■ **Extrait du texte**
● ● ● ● ● ● ●

Le vigilante movie est-il un genre désuet et / ou passé de mode ?


Au cinéma, en tout cas, il n'y a plus grand chose à se mettre sous la dent : A Vif ? Death Sentence ? Homefront peut être ? Et depuis ?


Difficile en effet de pouvoir accéder à de tels spectacles aujourd'hui, quand ses derniers représentants, et quelques autres périphériques, sont systématiquement condamnés dans des hurlements bien-pensants, dans une alerte faf infamante pour ceux qui, d'aventure, avoueraient tout haut leur attirance.


Au début de cette vague, il y avait Un Justicier dans la Ville, ainsi que son comparse, l'Inspecteur Harry, deux ans plus tôt. Et bizarrement, à l'évocation de ce seul archétype, l'inconscient collectif, dans une mémoire parfois curieuse, fera rejaillir immédiatement non pas Clint Eastwood, mais Charles Bronson. Question de charisme ? De charme ? De gueule ?


En tout cas, à l'heure où Hollywood déterre toujours ses classiques, une fois encore, c'est Death Wish qui ressuscite. On prend les mêmes et on recommence ?


Oui... Et non.


Car ce Death Wish new look s'avère être, un pur produit de son époque entertainment. Oui, la trame générale est absolument identique. Oui, il y a de la vengeance pas bien, des armes pas belles qui tuent des vilains et des criminels. On est donc en terrain connu, que ceux qui dégueulent le genre par les trous de nez seraient bien avisés de ne pas fréquenter.

● ● ● ● ● ● ●

■ **Données fournies**

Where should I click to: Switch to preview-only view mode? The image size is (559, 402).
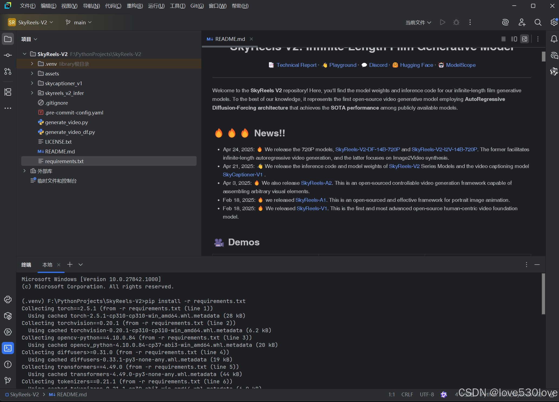click(x=524, y=39)
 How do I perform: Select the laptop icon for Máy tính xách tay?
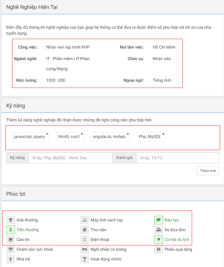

● ● ● ● ● ● ●

■ **Objectifs**
1. D'après l'article sur le vigilante movie, quel acteur l'inconscient collectif associe-t-il spontanément à cet archétype, plutôt que Clint Eastwood ?
2. Rédigez la suite de l'article sur le vigilante movie, en reprenant juste après sa dernière phrase.
Les données n'ont aucun lien avec l'article sur le vigilante movie.

■ **Résultats par tâche**
1. Charles Bronson.

2.
Sauf que Un Justicier dans la Ville s'envisageait comme une odyssée désabusée dans une violence sans concessions, bien qu'éparse, avec un Charles Bronson solitaire et au bout du compte, impuissant. Rien de tout cela aujourd'hui. Si la trame est la même, le discours, ou plutôt son absence de, est bien différent. Alors qu'Eli Roth a beau singer quelques plans iconiques de sa figure de proue, si l'action est plutôt généreuse, on se dit que, si le spectacle est bien là et que l'on s'ennuie pas, quelque chose est en train cependant de changer la nature de l'oeuvre.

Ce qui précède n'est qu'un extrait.